[R] Anova - adjusted or sequential sums of squares?
Lucke, Joseph F
LUCKE at uthscsa.edu
Thu Apr 21 16:28:55 CEST 2005
Assume Type 1 SS and no interaction.
Under Model 1, your sums of squares (SS) is partitioned SS(M), SS(L|M),
SS(E1|L,M). In Model 2 it is SS(L), SS(M|L), SS(E2|L,M). The total SS
in both Model 1 & 2 are equal, and SS(E1|L,M) = SS(E2|L,M). [ If the
design had been orthogonal then also SS(M)= SS(M|L) and SS(L)=SS(L|M) ].
In Model 3 it is
SS(L), SS(E3|L). Now SS(E3|L) = SS(M|L)+ SS(E2|M,L).
If you want to test the _unconditional_ effect of Mother (ignoring
Mother), you compare Model 1 to Model 3 (using drop1() for example). If
you want to test the _conditional_ effect of Mother (Litter effect
adjusted for Mother effect), you run Model 1 and test the main effect of
Litter (=Litter|Mother).
These are the same concepts as found in regression.
Joe
-----Original Message-----
From: r-help-bounces at stat.math.ethz.ch
[mailto:r-help-bounces at stat.math.ethz.ch] On Behalf Of michael watson
(IAH-C)
Sent: Thursday, April 21, 2005 3:51 AM
To: Prof Brian Ripley
Cc: r-help at stat.math.ethz.ch
Subject: RE: [R] Anova - adjusted or sequential sums of squares?
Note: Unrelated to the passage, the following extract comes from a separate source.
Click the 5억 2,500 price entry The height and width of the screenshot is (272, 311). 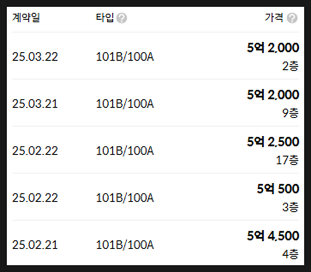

OK, I had no idea I was opening such a pandora's box, but thank you for
all of your answers, it's been fascinating reading.
This is how far I have got:
I will fit the most complex model, that is the one that includes the
interaction term. If the interaction term is significant, I will only
interpret this term.
If the interaction term is not significant, then it makes sense to test
the effects of the factors on their own. This is where I get a little
shaky... Using the example from the WNV paper, page 14. If I want to
test for the effect of Litter, given that I have already decided that
there is no interaction term, I can fit:
Wt ~ Mother + Litter
Wt ~ Litter + Mother
Wt ~ Litter
The latter tests for the effect of Litter ignoring the effect of Mother.
The first two test for the effect of Litter eliminating the effect of
Mother. Have I read that correct? However, it still remains that the
top two give different results due to the non-orthogonal design.
The way I see it I can do a variety of things when the interaction term
is NOT significant and I have a non-orthogonal design:
1) Run both models "Wt ~ Mother + Litter" and "Wt ~ Litter + Mother" and
take the consensus opinion. If that's the case, which p-values do I use
in my paper? (that's not as flippant a remark as it should be...)
2) Run both models "Wt ~ Litter" and "Wt ~ Mother", and use those. Is
that valid?
3) Believe Minitab, that I should use type III SS, change my contrast
matrices to sum to zero and use drop1(model, .~., test="F")
Many thanks
Mick
-----Original Message-----
From: Prof Brian Ripley [mailto:ripley at stats.ox.ac.uk]
Sent: 20 April 2005 16:35
To: michael watson (IAH-C)
Cc: Liaw, Andy; r-help at stat.math.ethz.ch
Subject: RE: [R] Anova - adjusted or sequential sums of squares?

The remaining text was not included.